(Beginning of Listed entries)

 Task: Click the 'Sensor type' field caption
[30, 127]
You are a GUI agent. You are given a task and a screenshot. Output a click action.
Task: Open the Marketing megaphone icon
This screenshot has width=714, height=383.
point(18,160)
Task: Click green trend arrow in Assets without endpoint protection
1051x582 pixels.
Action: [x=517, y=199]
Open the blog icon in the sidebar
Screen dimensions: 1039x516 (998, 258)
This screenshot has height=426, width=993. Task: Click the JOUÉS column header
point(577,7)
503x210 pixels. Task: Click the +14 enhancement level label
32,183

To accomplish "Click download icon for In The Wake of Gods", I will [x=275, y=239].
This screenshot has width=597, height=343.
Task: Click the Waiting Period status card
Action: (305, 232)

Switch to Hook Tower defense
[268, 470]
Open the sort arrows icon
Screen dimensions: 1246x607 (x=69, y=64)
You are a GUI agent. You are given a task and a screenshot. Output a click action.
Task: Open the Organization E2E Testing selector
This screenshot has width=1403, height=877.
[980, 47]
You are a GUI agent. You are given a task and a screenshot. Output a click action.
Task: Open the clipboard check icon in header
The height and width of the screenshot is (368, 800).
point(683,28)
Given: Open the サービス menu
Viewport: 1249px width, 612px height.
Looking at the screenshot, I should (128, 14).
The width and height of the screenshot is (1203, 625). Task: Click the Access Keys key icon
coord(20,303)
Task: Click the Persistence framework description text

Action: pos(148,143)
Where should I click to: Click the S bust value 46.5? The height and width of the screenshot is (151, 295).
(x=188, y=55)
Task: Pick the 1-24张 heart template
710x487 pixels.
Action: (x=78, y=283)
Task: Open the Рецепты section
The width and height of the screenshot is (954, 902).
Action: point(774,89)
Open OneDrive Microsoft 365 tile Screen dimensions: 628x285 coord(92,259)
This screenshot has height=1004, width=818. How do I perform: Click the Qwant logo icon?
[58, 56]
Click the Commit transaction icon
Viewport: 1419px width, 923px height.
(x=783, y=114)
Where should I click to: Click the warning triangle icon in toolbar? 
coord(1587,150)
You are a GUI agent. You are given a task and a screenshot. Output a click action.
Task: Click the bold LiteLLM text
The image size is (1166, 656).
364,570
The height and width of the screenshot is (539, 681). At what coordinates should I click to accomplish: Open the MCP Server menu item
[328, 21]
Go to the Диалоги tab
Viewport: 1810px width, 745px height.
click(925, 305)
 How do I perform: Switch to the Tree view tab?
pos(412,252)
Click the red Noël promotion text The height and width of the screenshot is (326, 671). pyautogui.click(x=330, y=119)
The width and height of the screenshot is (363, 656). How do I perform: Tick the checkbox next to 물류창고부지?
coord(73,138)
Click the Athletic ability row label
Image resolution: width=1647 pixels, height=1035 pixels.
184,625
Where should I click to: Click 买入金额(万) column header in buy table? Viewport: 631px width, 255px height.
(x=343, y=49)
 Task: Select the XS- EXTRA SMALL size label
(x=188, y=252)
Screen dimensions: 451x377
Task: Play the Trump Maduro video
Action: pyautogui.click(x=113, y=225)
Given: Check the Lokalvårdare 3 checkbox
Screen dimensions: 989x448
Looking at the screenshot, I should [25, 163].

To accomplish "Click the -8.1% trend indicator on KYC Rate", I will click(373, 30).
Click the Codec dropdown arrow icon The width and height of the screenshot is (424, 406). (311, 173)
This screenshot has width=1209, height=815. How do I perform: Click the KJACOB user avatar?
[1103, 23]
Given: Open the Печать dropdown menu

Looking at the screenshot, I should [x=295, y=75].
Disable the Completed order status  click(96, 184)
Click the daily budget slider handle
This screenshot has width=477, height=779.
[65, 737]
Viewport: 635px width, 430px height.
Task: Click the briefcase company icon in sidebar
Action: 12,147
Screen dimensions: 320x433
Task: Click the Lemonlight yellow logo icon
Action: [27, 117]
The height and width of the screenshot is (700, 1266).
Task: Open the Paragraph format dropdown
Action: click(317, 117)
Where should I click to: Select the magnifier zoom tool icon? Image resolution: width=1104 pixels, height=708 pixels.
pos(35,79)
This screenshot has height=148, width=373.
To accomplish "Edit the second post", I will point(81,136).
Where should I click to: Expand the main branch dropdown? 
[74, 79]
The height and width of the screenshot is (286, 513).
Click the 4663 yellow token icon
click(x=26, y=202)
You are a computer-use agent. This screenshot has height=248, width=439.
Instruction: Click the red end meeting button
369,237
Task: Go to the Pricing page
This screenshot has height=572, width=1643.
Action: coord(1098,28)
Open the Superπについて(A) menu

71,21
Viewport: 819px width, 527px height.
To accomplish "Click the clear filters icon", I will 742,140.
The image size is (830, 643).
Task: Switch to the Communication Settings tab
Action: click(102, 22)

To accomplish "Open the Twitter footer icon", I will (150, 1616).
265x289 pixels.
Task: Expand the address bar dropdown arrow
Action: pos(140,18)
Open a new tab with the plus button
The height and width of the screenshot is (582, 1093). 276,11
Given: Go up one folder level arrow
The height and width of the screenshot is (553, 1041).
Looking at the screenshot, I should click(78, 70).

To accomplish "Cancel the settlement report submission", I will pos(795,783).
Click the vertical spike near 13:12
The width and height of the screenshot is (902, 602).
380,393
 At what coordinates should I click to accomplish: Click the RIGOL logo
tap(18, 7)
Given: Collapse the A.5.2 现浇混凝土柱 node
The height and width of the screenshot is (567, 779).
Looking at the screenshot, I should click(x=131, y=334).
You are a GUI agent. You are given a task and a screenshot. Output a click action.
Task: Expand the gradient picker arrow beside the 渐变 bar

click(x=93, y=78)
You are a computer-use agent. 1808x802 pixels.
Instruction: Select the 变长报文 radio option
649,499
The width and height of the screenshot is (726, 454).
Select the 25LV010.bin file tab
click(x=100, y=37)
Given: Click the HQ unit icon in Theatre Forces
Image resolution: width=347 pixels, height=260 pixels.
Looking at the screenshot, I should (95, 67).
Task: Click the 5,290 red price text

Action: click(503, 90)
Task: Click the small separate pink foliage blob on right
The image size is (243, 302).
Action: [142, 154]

(End of Listed entries)

> [Instructions to follow] Write out again, unchanged, every line from the line containing "Task: Click the small" to the final line of the material above.

> [Exercise solution]
Task: Click the small separate pink foliage blob on right
The image size is (243, 302).
Action: [142, 154]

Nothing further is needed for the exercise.